Each record below needs to be set down again exactly.

[Recorded information]
■ ■ ■ ■ ■
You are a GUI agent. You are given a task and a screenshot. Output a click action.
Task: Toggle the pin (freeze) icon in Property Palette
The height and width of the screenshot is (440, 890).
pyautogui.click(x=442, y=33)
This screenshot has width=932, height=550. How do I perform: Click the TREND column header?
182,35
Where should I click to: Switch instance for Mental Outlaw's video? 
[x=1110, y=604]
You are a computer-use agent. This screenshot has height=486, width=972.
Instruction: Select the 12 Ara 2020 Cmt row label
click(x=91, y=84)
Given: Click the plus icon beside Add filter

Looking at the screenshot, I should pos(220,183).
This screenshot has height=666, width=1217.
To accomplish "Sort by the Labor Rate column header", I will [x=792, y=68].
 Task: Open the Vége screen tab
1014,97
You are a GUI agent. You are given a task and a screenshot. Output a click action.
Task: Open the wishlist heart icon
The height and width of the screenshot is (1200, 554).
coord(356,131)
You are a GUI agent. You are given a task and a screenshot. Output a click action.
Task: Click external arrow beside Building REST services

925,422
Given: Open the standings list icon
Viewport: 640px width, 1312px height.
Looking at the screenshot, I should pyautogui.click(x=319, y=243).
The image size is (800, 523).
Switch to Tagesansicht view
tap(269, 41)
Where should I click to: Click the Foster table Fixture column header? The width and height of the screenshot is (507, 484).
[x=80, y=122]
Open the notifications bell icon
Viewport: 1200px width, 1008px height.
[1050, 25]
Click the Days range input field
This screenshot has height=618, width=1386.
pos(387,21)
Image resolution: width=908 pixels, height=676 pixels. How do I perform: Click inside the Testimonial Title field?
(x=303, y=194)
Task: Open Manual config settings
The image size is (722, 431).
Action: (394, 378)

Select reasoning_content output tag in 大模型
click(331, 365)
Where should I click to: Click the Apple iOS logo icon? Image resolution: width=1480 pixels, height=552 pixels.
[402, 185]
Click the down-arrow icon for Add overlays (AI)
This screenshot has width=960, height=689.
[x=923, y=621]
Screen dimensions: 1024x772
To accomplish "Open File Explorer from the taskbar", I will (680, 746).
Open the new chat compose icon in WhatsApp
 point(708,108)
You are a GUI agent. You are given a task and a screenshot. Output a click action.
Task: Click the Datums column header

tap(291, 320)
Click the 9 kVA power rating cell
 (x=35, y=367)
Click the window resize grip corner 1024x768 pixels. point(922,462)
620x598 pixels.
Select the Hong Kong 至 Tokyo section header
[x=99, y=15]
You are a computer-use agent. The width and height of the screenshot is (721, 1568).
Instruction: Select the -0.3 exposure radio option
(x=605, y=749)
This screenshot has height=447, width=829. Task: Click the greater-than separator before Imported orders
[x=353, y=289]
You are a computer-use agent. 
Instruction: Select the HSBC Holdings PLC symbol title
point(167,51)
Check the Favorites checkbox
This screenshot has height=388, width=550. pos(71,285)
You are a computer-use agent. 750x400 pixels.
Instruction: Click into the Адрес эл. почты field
■ ■ ■ ■ ■
[The completed task]
You are a GUI agent. You are given a task and a screenshot. Output a click action.
Task: Toggle the pin (freeze) icon in Property Palette
The height and width of the screenshot is (440, 890).
pyautogui.click(x=442, y=33)
This screenshot has width=932, height=550. How do I perform: Click the TREND column header?
182,35
Where should I click to: Switch instance for Mental Outlaw's video? 
[x=1110, y=604]
You are a computer-use agent. This screenshot has height=486, width=972.
Instruction: Select the 12 Ara 2020 Cmt row label
click(x=91, y=84)
Given: Click the plus icon beside Add filter

Looking at the screenshot, I should pos(220,183).
This screenshot has height=666, width=1217.
To accomplish "Sort by the Labor Rate column header", I will [x=792, y=68].
 Task: Open the Vége screen tab
1014,97
You are a GUI agent. You are given a task and a screenshot. Output a click action.
Task: Open the wishlist heart icon
The height and width of the screenshot is (1200, 554).
coord(356,131)
You are a GUI agent. You are given a task and a screenshot. Output a click action.
Task: Click external arrow beside Building REST services

925,422
Given: Open the standings list icon
Viewport: 640px width, 1312px height.
Looking at the screenshot, I should pyautogui.click(x=319, y=243).
The image size is (800, 523).
Switch to Tagesansicht view
tap(269, 41)
Where should I click to: Click the Foster table Fixture column header? The width and height of the screenshot is (507, 484).
[x=80, y=122]
Open the notifications bell icon
Viewport: 1200px width, 1008px height.
[1050, 25]
Click the Days range input field
This screenshot has height=618, width=1386.
pos(387,21)
Image resolution: width=908 pixels, height=676 pixels. How do I perform: Click inside the Testimonial Title field?
(x=303, y=194)
Task: Open Manual config settings
The image size is (722, 431).
Action: (394, 378)

Select reasoning_content output tag in 大模型
click(331, 365)
Where should I click to: Click the Apple iOS logo icon? Image resolution: width=1480 pixels, height=552 pixels.
[402, 185]
Click the down-arrow icon for Add overlays (AI)
This screenshot has width=960, height=689.
[x=923, y=621]
Screen dimensions: 1024x772
To accomplish "Open File Explorer from the taskbar", I will (680, 746).
Open the new chat compose icon in WhatsApp
 point(708,108)
You are a GUI agent. You are given a task and a screenshot. Output a click action.
Task: Click the Datums column header

tap(291, 320)
Click the 9 kVA power rating cell
 (x=35, y=367)
Click the window resize grip corner 1024x768 pixels. point(922,462)
620x598 pixels.
Select the Hong Kong 至 Tokyo section header
[x=99, y=15]
You are a computer-use agent. The width and height of the screenshot is (721, 1568).
Instruction: Select the -0.3 exposure radio option
(x=605, y=749)
This screenshot has height=447, width=829. Task: Click the greater-than separator before Imported orders
[x=353, y=289]
You are a computer-use agent. 
Instruction: Select the HSBC Holdings PLC symbol title
point(167,51)
Check the Favorites checkbox
This screenshot has height=388, width=550. pos(71,285)
You are a computer-use agent. 750x400 pixels.
Instruction: Click into the Адрес эл. почты field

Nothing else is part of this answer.